This is what an embedding looks like:

In [None]:
print(final_embeddings[2,:])

The embeddings have unit norm!

In [None]:
print(np.sum(np.square(final_embeddings[40000,:])))

Now we project the emmbeding vectors into a 2-dimensional space using [TSNE](https://lvdmaaten.github.io/publications/papers/JMLR_2008.pdf)

We use the [TSNE sklearn implementation](https://lvdmaaten.github.io/publications/papers/JMLR_2008.pdf)

In [None]:
num_points = 20

tsne = TSNE(perplexity=30, n_components=2, init='pca', n_iter=500)
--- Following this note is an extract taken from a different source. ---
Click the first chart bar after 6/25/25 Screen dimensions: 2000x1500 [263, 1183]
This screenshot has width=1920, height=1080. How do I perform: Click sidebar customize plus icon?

two_d_embeddings = tsne.fit_transform(final_embeddings[1:num_points+1, :])

Lets visualize the result

In [None]:
def plot(embeddings, labels):
    assert embeddings.shape[0] >= len(labels), 'More labels than embeddings'
    pylab.figure(figsize=(15,15))  # in inches
    for i, label in enumerate(labels):
        x, y = embeddings[i,:]
        pylab.scatter(x, y)
        pylab.annotate(label, xy=(x, y), xytext=(5, 2), textcoords='offset points',ha='right', va='bottom')
    pylab.show()

words = [reverse_dictionary[i] for i in range(1, num_points+1)]
plot(two_d_embeddings, words)